First, it is important to know that the CARES Act is a roughly $2 trillion relief package that was passed with the intent of helping “keep businesses and individuals afloat during an unprecedented freeze on a majority of American life.” Of that $2 trillion, about $350 billion is for loans to small businesses under the “Paycheck Protection Program.” Eligible companies can apply to borrow up to 2.5 times their average eligible monthly payroll costs (capped at $10 million) and interest rates on the loans will not exceed 4%. Depending on how much a business borrows and how it uses the funding, all of the loan—or a portion of it—might be forgiven. All Paycheck Protection Program loans must be made by an SBA approved lender.
One of the biggest issues that businesses are now facing is getting a bank to take their application and approve their loan. Many banks do not want to underwrite the loans for the small amount of money they make on originating the loan. Other banks do not want to take on new customers to write these loans. That is a real problem for businesses because not all businesses have accounts with banks that are SBA-approved lenders. This has caused a problem for small businesses in Miami and the rest of Florida because it leaves a group of qualified businesses without the ability to get the Paycheck Protection Program money. This is even more of an issue because there are reports that the initial $350 billion of funding for the Paycheck Protection Program may run out. Wells Fargo stated that they are already at or near their capacity for lending under the PPP. Some people believe that the banks were unprepared to lend under this program. Fortunately, Congress is discussing providing an additional $200 billion in funding.
Other good news is that some local community banks are making an effort to take on new customers as a business initiative. National lenders, such Bank of America, are also allegedly starting to take new applications, likely due to pressure from the federal government. The federal government raised the fee that underwriting banks get to 1% from 0.5% to encourage SBA-approved banks to underwrite more of the loans.

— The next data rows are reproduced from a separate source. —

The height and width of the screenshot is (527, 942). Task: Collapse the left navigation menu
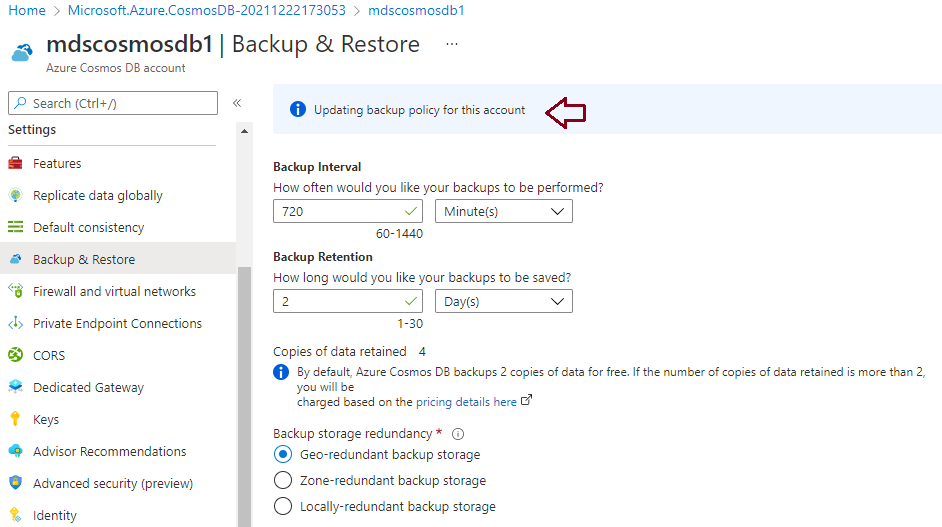click(237, 103)
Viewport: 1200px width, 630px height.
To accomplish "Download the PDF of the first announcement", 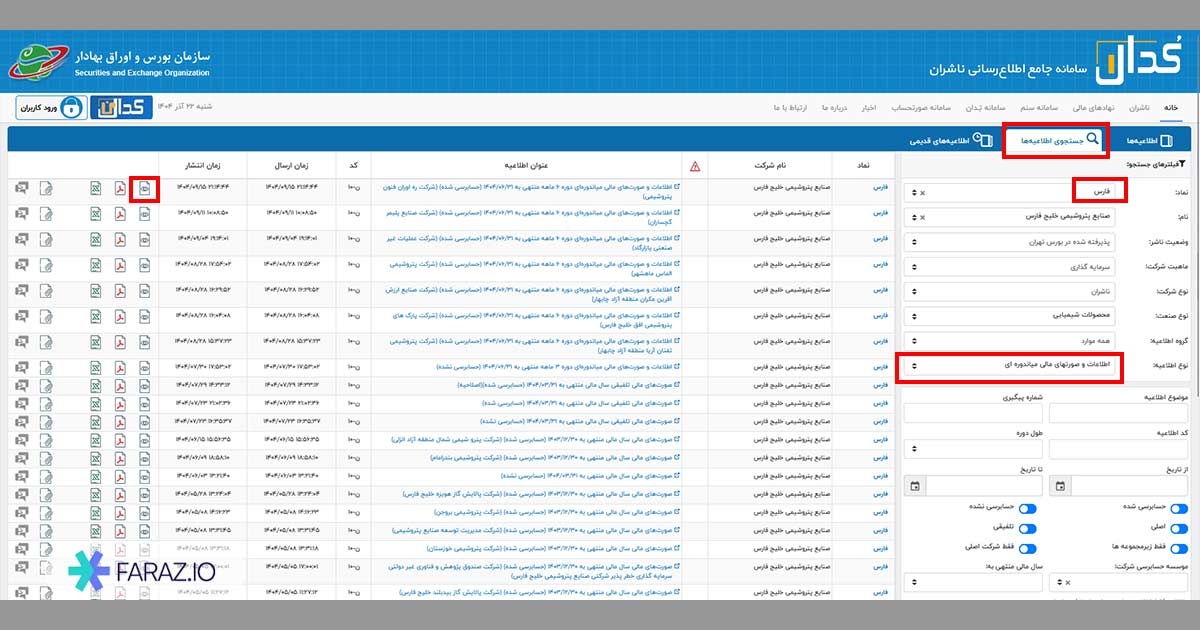I will point(119,188).
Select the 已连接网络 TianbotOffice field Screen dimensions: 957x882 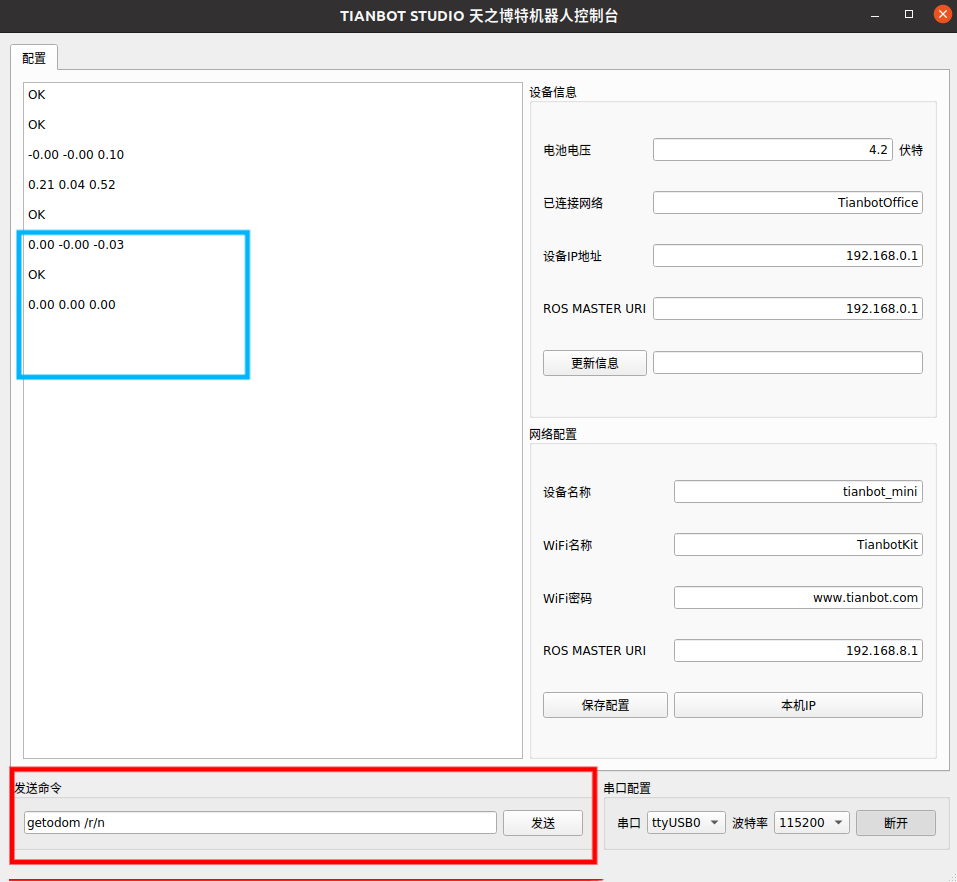pos(787,203)
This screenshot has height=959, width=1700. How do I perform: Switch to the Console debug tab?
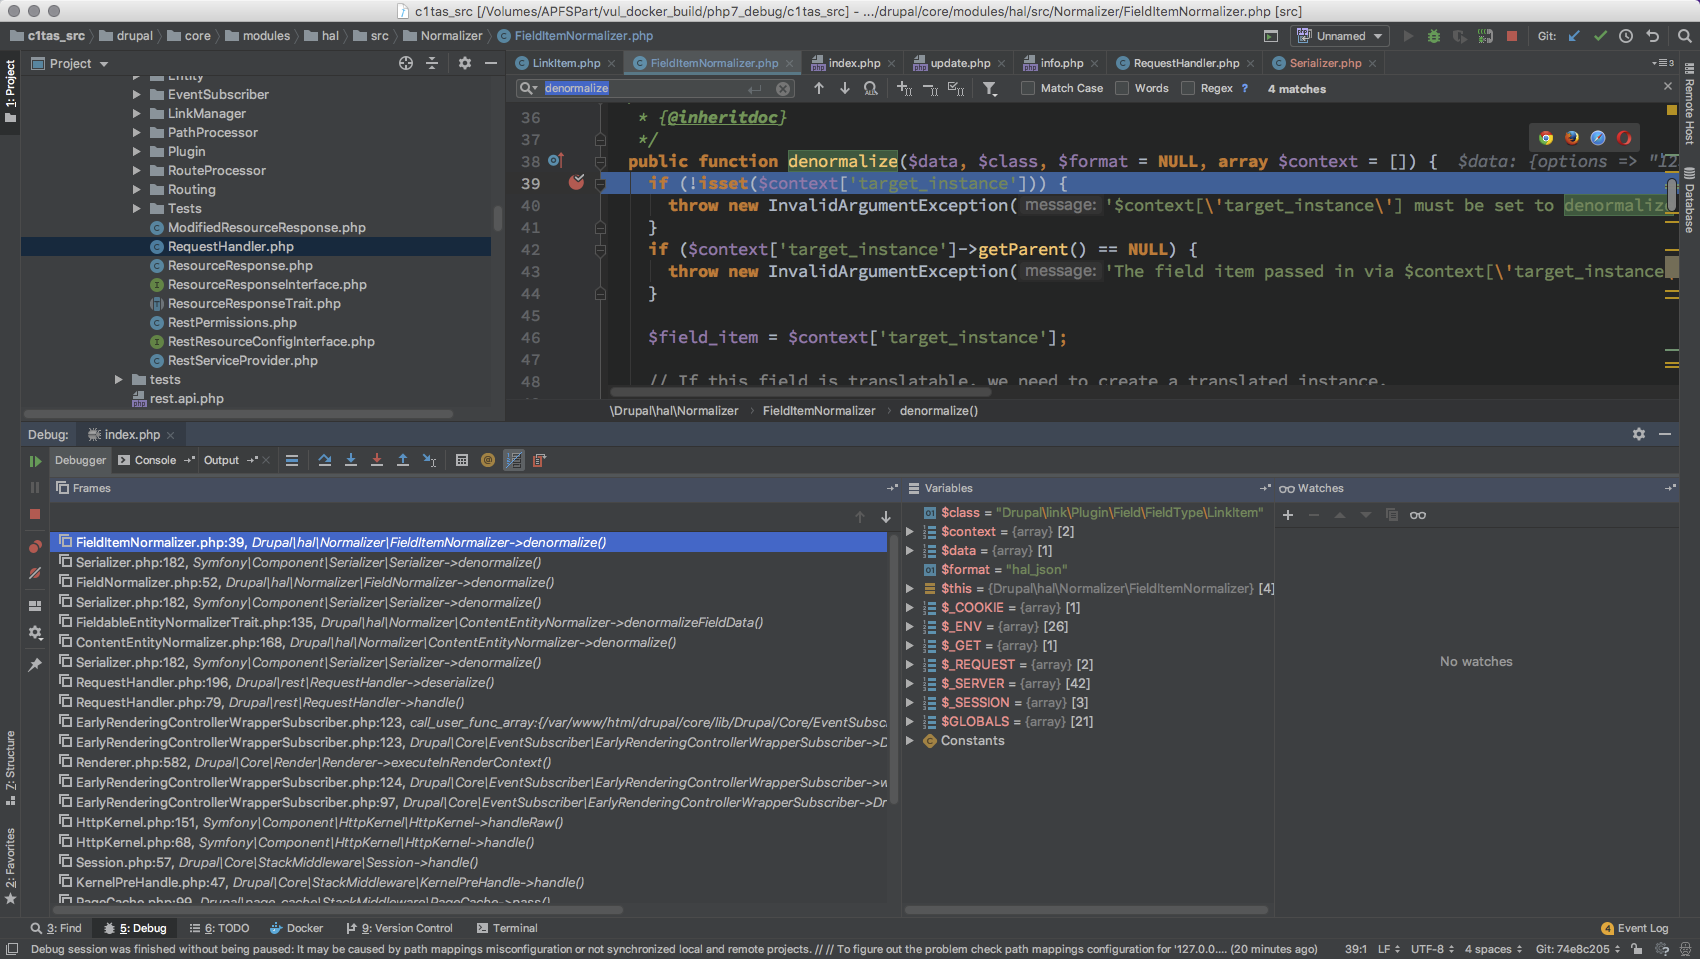155,460
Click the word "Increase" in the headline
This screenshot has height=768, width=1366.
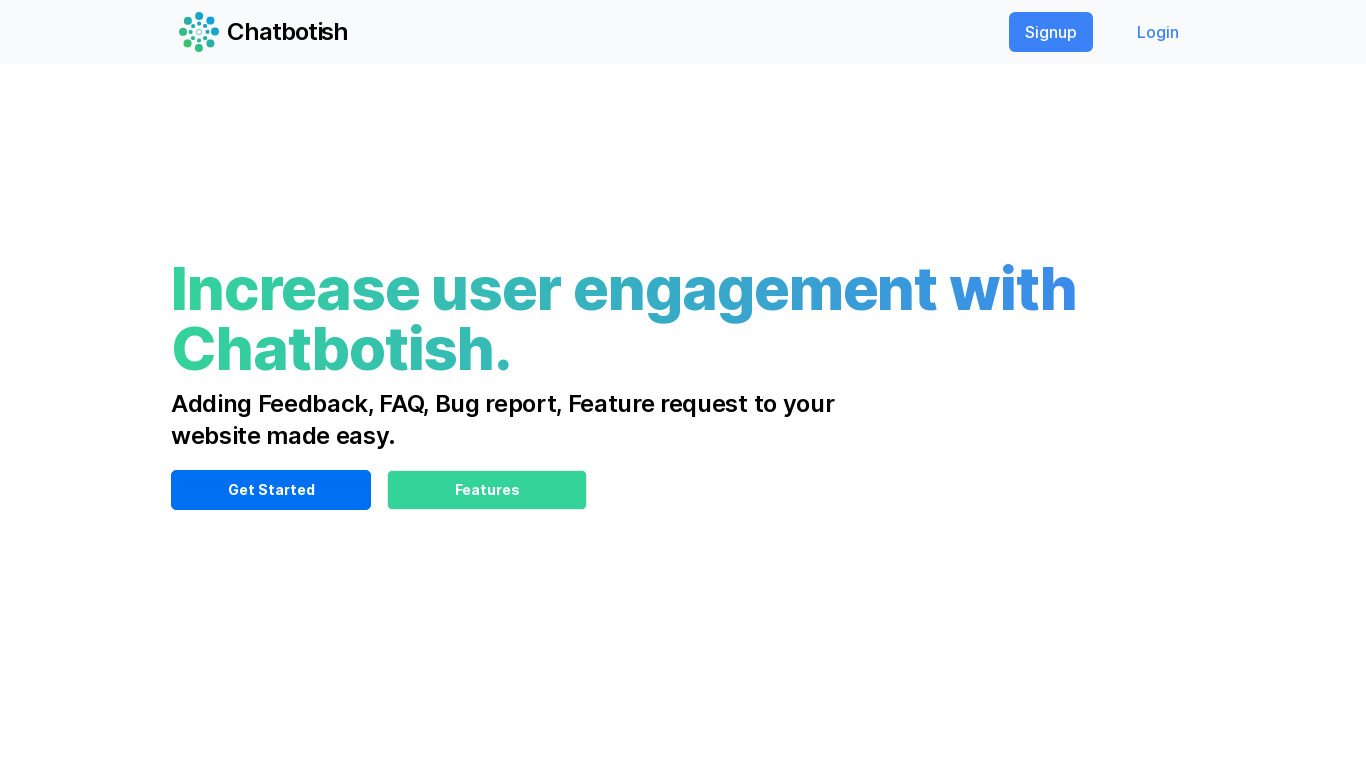tap(295, 289)
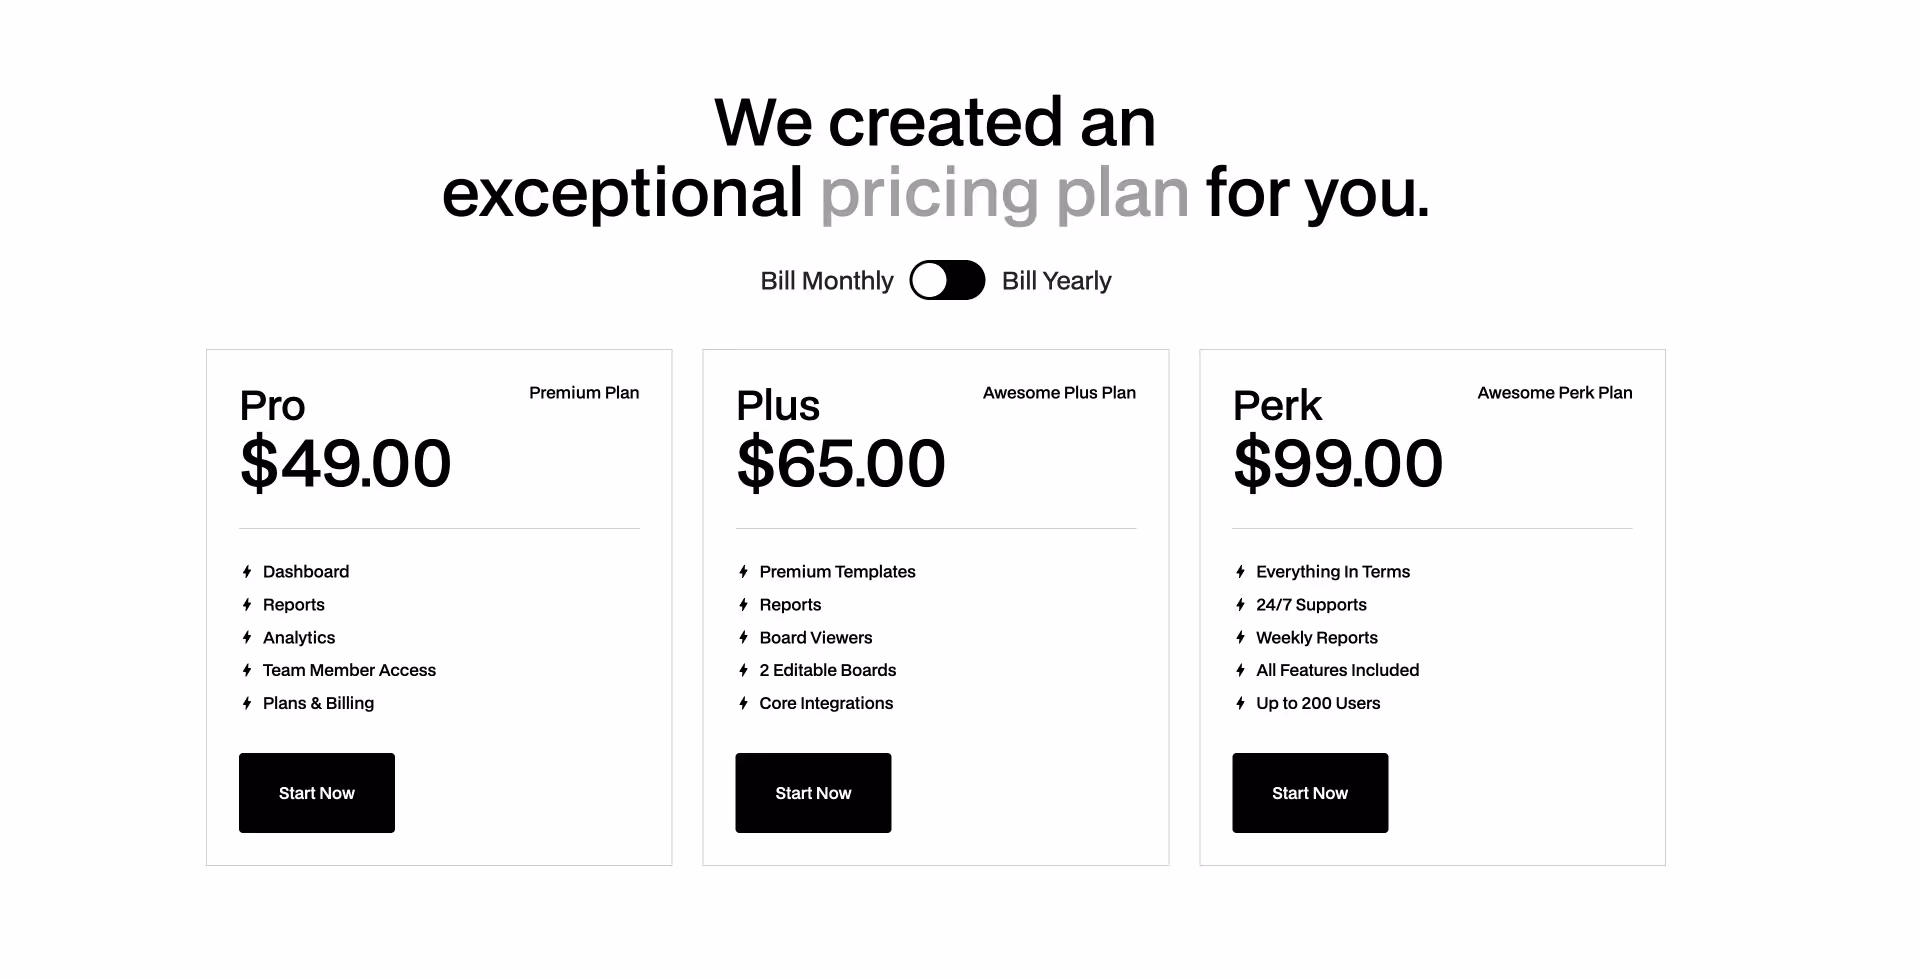The width and height of the screenshot is (1920, 979).
Task: Click the Awesome Perk Plan label
Action: click(1555, 392)
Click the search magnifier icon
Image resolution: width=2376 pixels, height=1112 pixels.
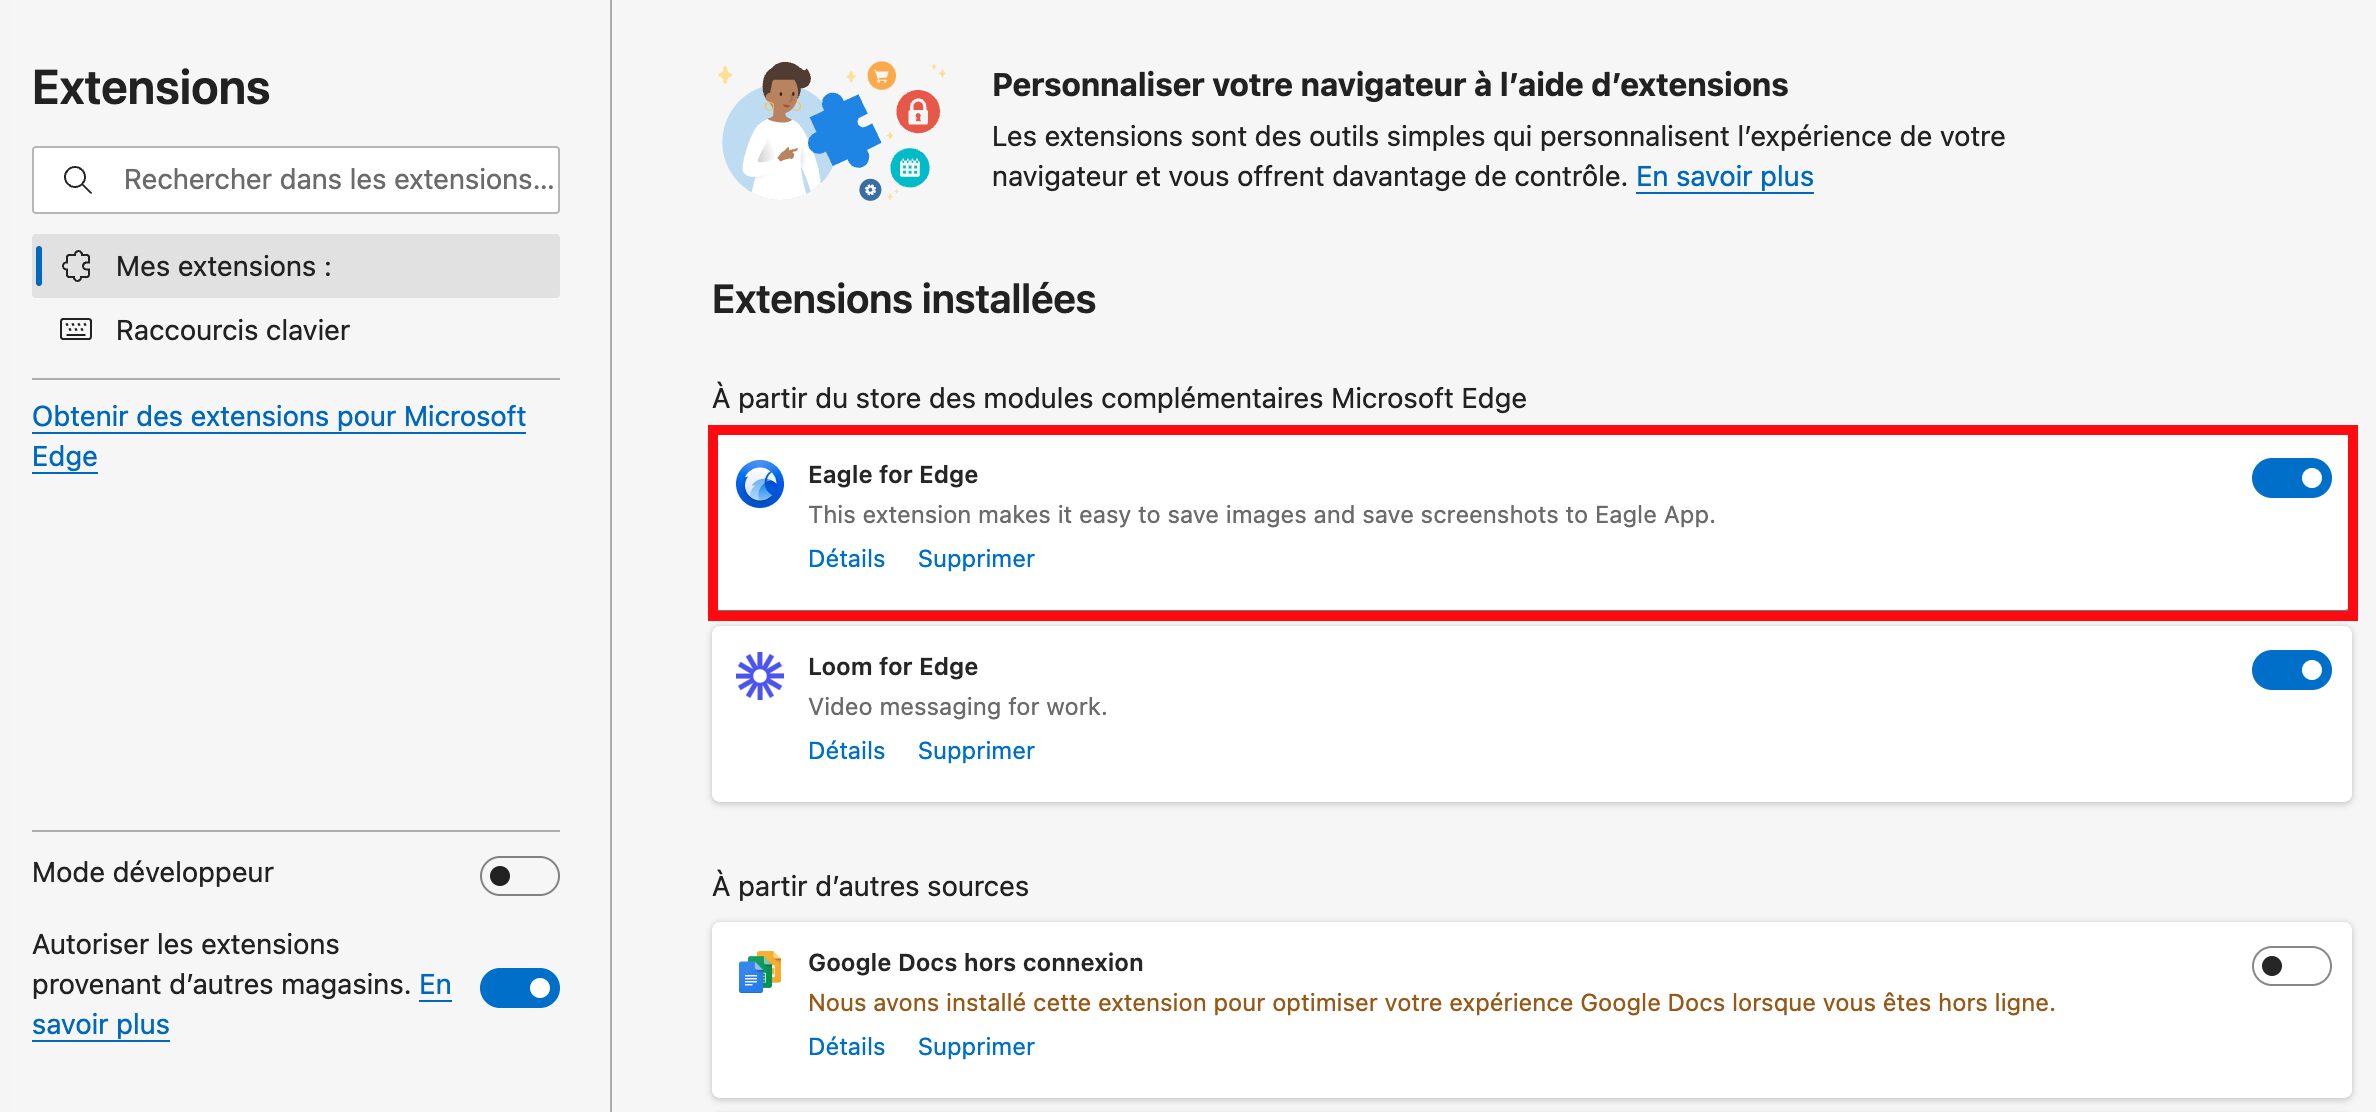[78, 180]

However, what happens if you still cannot get a Paycheck Protection Act loan for your business? Can you force a bank under the CARES Act to take you on as a customer? The answer is probably “no.” Private banks do not yet have an obligation under the CARES Act to take on new customers.
In the CARES Act, the Senate stated that there should be guidance to lenders to ensure that the PPP loans prioritize “small business concerns and entities in underserved and rural markets.” It also grants preference to minority-owned businesses by providing $10 million to fund the Minority Business Development Agency. However, without similar specific guidance for how the remaining hundreds of billions of dollars is to be loaned to small businesses, banks are unrestrained in exercising their discretion. Unless an act specifically addresses discrimination—like the race, sex, gender, religion, national origin, and marital status language in the Fair Housing Act and Higher Education Act—then lending institutions can effectively deny loan applications on their own accord, including on grounds that the applicant is not a previous customer.
The CARES Act needed to be specific. Guidance language stating priority should be given to small businesses in “underserved and rural markets” is overly generic and under inclusive. It gives banks too much discretion and small businesses in cities too little funding. Without specificity, small business owners in cities around the country, including South Florida and Miami, will be left behind and forced to litigate the issue against banks who are not prioritizing small businesses, as the CARES Act requires.